Le film a l’intelligence d’avoir choisi de ne traiter que quatre années de la vie de la philosophe juive allemande, celles qu’elle consacre comme envoyé spécial pour le New Yorker au procès d’Adolph Eichman à Jérusalem, alors qu’elle-même vit et enseigne aux USA avec son époux, lui-même philosophe. Alors qu’elle est elle-même une victime du nazisme qui l’a forcée à fuir l’Allemagne, elle se place au procès comme une observatrice qui veut comprendre et faire comprendre pourquoi un homme en arrive à ordonner l’extermination de millions de personnes seulement parce qu’ils sont juifs.
C’est ainsi qu’elle élabore sa célèbre théorie de la banalité du mal, fondée à partir de son observation attentive d’Eichman.

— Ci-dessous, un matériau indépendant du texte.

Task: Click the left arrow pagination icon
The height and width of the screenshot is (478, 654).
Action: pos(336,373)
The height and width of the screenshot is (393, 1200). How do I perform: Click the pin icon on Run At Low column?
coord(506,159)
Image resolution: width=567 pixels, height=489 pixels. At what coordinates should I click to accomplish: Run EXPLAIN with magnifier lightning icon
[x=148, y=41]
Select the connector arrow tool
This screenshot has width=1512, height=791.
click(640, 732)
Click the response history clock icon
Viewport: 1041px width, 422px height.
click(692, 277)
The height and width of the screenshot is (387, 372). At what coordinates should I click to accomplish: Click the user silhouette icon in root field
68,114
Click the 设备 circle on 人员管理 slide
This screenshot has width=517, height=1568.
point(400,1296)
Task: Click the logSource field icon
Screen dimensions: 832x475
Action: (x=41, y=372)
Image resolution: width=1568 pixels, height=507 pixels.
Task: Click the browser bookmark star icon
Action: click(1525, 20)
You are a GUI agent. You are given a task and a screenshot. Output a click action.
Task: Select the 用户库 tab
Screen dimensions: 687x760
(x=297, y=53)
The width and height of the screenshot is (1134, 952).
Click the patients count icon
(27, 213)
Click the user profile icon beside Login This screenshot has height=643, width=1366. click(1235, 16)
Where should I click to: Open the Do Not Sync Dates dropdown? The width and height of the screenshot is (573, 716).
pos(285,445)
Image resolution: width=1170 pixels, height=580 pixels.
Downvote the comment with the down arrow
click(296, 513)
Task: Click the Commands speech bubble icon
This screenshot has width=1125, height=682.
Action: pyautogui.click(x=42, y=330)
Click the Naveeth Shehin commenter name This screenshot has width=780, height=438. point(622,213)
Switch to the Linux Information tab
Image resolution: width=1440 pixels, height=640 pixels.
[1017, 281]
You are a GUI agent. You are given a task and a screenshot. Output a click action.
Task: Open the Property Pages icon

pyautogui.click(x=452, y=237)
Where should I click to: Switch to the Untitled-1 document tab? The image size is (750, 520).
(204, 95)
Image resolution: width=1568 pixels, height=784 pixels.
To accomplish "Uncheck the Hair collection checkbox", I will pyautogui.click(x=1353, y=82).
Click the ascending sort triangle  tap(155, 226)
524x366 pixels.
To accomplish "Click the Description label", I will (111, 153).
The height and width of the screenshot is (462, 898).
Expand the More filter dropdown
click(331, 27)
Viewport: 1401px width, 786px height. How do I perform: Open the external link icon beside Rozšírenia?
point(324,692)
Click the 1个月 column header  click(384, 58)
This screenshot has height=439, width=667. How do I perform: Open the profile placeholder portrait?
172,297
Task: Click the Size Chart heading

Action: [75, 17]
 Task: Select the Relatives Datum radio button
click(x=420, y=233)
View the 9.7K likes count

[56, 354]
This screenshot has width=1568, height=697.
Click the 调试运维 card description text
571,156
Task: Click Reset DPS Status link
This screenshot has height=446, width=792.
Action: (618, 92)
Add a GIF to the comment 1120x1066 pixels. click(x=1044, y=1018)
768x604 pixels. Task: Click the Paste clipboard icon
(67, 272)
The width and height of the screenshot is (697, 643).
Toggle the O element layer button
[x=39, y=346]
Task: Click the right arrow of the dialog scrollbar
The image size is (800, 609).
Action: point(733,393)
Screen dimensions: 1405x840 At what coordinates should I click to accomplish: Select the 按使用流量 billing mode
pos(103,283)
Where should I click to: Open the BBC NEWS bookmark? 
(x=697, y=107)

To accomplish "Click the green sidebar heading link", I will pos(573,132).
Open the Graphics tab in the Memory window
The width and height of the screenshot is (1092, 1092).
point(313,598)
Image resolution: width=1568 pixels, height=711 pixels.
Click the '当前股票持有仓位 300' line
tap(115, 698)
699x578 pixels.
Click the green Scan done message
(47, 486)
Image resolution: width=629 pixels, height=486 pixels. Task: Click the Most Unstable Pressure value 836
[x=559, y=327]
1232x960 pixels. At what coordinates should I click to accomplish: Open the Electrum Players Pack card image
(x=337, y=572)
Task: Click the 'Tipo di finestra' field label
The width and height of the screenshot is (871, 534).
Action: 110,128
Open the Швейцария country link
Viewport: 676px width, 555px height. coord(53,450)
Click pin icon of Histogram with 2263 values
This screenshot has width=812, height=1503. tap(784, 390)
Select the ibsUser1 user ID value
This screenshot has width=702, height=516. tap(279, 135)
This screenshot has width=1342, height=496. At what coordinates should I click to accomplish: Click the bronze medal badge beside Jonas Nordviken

Mais le film va plus loin en montrant le terrible revers qu’il peut y avoir à penser à rebours de son milieu culturel ; c’est ainsi qu’Hanna Arendt fut rejetée par tous ses amis, intellectuels juifs comme elle, à l’exception de son mari. Un film passionnant pour tous ceux qui veulent découvrir une philosophe majeure du XXe siècle, une pensée d’autant plus importante qu’elle a voulu l’appliquer au monde dans ses implications concrètes ; une femme exceptionnelle de par son honnêteté intellectuelle et son courage. La liberté s’éduque et a aussi un coût, mais elle est précieuse car elle est seule capable de rendre heureux ; c’est la belle leçon de ce film où l’amour dont témoigne Le couple formé par Hannah et son mari humanise un peu plus ce portrait qui aurait pu être si aride.

Un livre aussi à donner aux jeunes : Les mains du miracle, l’ouvrage que Joseph Kessel consacra au docteur Félix Kersten, masseur d’Himmler, et que les éditions Gallimard ont la bonne idée de rééditer en poche : une histoire incroyable, mais si typique de ce terrible XXe siècle, et qui donne encore à croire en l’homme, à condition qu’il soit ouvert à l’autre et libre de tout idéologie. Deux valeurs qui font depuis 2000 ans la force et la grandeur du christianisme.